● **Exercise aim**
Of the entries below, restate word for word only the section that runs from the line with "Open Notable Members list" to the line with "Task: Click the info", counting both ends.

Extracted data entries
====
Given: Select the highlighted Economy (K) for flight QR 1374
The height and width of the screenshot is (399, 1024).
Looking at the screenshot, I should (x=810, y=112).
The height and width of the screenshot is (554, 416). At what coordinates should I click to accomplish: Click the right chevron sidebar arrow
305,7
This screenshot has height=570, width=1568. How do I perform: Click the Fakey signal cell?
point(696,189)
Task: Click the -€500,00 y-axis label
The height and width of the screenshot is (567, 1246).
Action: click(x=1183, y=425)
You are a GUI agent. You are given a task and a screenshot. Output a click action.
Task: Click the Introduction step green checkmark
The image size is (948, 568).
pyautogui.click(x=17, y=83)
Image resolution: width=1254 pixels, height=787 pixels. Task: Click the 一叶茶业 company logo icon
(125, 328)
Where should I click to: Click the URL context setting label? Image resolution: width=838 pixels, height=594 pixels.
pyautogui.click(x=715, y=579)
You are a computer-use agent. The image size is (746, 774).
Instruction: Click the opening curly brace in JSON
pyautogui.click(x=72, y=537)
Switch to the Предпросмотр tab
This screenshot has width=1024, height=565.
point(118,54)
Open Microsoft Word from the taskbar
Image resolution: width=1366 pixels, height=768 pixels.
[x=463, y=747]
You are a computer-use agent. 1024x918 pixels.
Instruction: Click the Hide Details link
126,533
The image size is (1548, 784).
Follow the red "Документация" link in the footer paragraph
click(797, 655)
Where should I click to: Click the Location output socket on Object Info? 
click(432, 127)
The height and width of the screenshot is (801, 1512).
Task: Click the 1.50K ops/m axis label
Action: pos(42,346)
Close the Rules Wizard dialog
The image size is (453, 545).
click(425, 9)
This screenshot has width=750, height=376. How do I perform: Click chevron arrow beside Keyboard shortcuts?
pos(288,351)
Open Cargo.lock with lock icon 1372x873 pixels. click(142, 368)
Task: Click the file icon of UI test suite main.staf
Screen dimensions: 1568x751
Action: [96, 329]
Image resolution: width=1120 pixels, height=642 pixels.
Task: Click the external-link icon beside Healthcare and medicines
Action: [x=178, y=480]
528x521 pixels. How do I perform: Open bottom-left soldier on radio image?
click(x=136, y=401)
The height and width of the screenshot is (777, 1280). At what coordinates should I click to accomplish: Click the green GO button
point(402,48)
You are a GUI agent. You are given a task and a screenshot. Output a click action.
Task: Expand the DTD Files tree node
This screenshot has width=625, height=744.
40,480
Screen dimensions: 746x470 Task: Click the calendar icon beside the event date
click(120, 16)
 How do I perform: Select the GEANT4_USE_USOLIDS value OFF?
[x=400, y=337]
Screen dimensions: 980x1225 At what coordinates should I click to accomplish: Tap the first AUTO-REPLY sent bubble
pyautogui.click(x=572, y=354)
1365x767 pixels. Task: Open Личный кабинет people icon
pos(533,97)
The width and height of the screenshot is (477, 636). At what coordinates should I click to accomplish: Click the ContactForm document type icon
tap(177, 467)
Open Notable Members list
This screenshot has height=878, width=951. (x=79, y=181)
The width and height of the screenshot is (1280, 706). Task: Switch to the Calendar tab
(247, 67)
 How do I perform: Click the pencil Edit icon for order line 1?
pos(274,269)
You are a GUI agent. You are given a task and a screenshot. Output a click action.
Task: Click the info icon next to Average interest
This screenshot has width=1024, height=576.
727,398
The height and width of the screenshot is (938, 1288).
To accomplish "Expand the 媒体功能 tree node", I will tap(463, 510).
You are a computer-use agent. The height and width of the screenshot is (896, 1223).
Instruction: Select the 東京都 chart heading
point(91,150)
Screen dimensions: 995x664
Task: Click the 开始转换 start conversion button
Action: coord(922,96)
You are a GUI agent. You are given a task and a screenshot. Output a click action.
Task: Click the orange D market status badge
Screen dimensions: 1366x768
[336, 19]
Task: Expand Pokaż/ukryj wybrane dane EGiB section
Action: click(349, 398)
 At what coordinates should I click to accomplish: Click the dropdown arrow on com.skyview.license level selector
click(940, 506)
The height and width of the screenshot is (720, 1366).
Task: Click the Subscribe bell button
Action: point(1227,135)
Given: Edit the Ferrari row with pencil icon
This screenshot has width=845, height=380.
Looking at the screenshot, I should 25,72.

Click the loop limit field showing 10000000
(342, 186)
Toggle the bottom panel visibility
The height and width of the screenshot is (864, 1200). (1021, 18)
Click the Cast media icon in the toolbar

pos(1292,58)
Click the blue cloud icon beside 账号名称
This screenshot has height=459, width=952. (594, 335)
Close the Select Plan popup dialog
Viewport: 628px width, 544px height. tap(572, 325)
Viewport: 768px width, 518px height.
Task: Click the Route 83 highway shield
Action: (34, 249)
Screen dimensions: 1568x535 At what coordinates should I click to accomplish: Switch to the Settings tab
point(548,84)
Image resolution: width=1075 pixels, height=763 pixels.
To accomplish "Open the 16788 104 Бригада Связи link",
====
● **Output for this task**
Open Notable Members list
This screenshot has height=878, width=951. (x=79, y=181)
The width and height of the screenshot is (1280, 706). Task: Switch to the Calendar tab
(247, 67)
 How do I perform: Click the pencil Edit icon for order line 1?
pos(274,269)
You are a GUI agent. You are given a task and a screenshot. Output a click action.
Task: Click the info icon next to Average interest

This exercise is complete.